Are the correct displacements concerning the memory blocks of the data type in question(ie should my displacements be 4 because floats are 4 bytes of memory?)

#include <iostream>
#include <fstream>
#include <sstream>
#include "mpi.h"
#include <stdio.h>


#define ROW 75 
#define COL 5

void importData(std::string str, float (*dest)[75][5], int length) {

std::ifstream infile(str);

int i = 0;
int j = 0;

std::string a;

while (getline(infile, a)) {

    std::stringstream ss(a);
    std::string token;
    i = 0;


    while (getline(ss, token, ',')) {

        if (i < length) {

            (*dest)[i][j] = strtof(token.c_str(), NULL);
        }

        else {

            i++;
        }

        j++;

    }


 }


}


int main(int argc, char **argv)
{

float iris[75][5] = { {} };

importData("Iris.test", &iris, 5);


int rank, comm_sz;

int sum = 0;

int rem = (ROW*COL) % comm_sz;

int * send_counts;
int * displs;


MPI_Init(&argc, &argv);
MPI_Comm_rank(MPI_COMM_WORLD, &rank);
MPI_Comm_size(MPI_COMM_WORLD, &comm_sz);


int row[1000];




send_counts = (int *)malloc(sizeof(float)*comm_sz);
displs = (int *)malloc(sizeof(float)*comm_sz);


// calculate send counts and displacements
for (int i = 0; i < comm_sz; i++) {
    send_counts[i] = (ROW*ROW) / comm_sz;
    if (rem > 0) {
        send_counts[i]++;
        rem--;
    }

    displs[i] = sum;
    sum += send_counts[i];
}



if (rank == 0){


}


// Scatter the big table to everybody's little table, scattering the rows
MPI_Scatterv(iris, send_counts, displs, MPI_FLOAT, row, 100, MPI_FLOAT, 0, 
MPI_COMM_WORLD);
//                              displacements      recv buffer, recv count
std::cout << "%d: " << rank << std::endl;

for (int i = 0; i < send_counts[rank]; i++) {
    std::cout << "%f\t" << row[i] << std::endl;
}

MPI_Finalize();



}

I expect each of "n" processes to print out a portion of the rows of the passed array.

This is the error I get:

An error occurred in MPI_Scatterv reported by process [2187067393,0] on communicator MPI_COMM_WORLD MPI_ERR_TRUNCATE: message truncated MPI_ERRORS_ARE_FATAL (processes in this communicator will now abort, and potentially your MPI job)

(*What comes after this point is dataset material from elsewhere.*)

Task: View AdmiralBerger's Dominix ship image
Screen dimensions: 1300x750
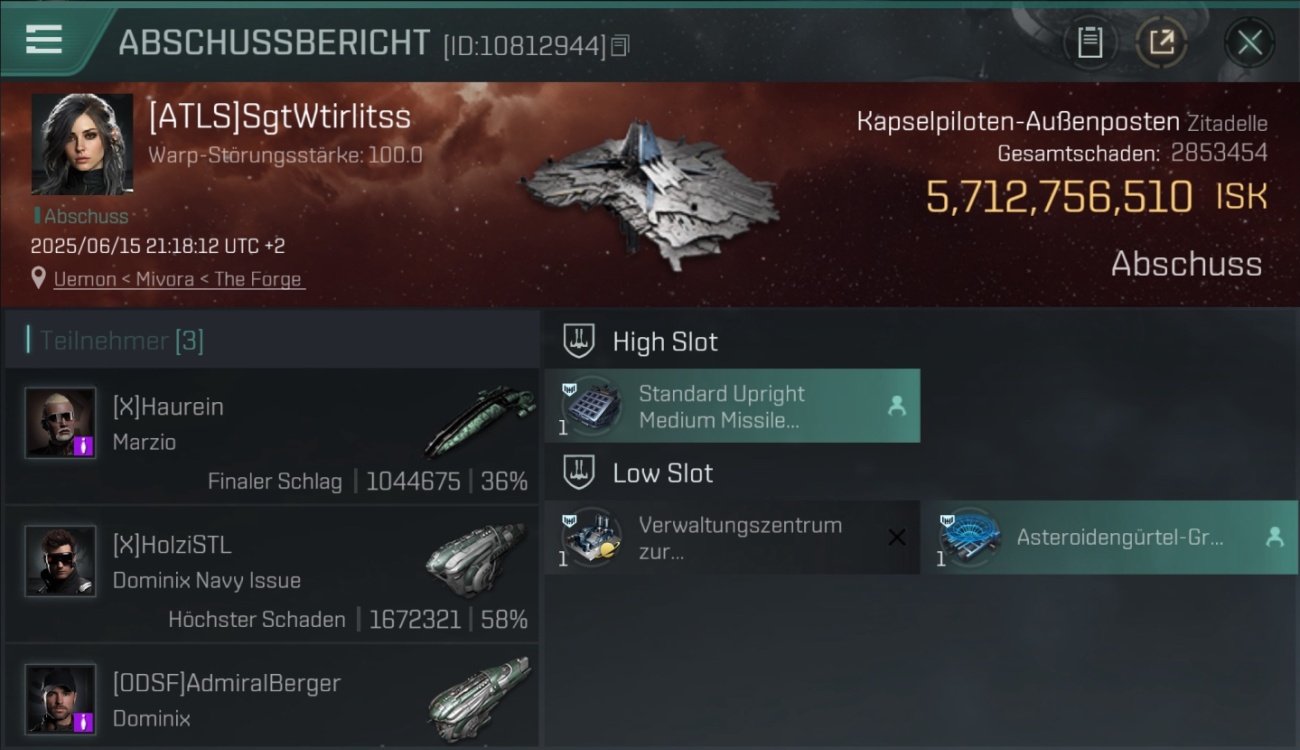Action: click(479, 698)
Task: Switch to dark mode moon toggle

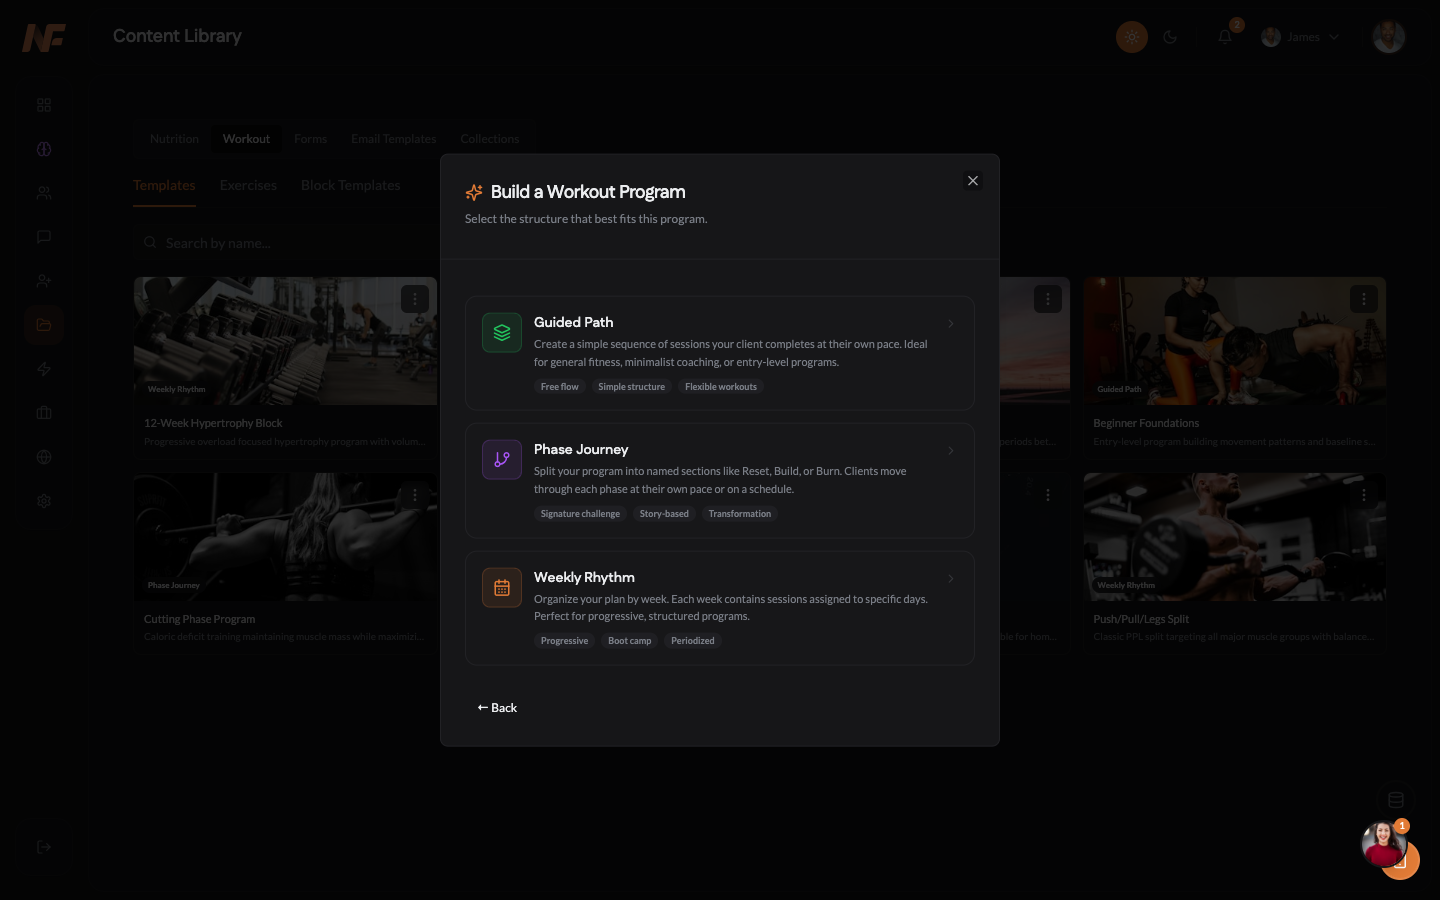Action: tap(1170, 37)
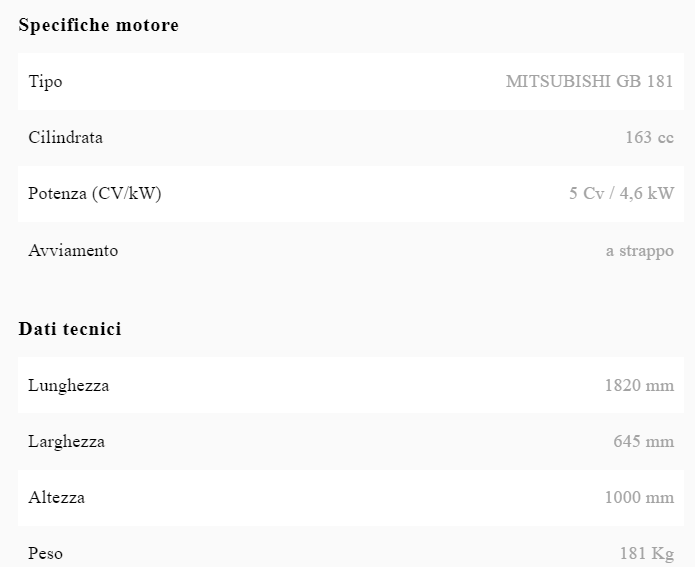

**Note: the data file is 75 lines with 5 float numbers on each line, comma delimited

comfychair
  • 43
  • 6
  • A 2D array that you are sending via MPI should be implemented as a 1D array. Also that's not a [mcve], please reduce this to the actual problem (even with 0 values, it's VERY easy to write such things). – Matthieu Brucher Apr 03 '19 at 09:02

1 Answers1

1

The issue is you have non-matching signatures between what you send (e.g. sendcounts and sendtype) and what you receive (e.g. recvcount and recvtype).

In your case, since you receive (hard coded) 100 MPI_FLOAT and you send MPI_FLOAT, it can only work if all send_counts[i] == 100.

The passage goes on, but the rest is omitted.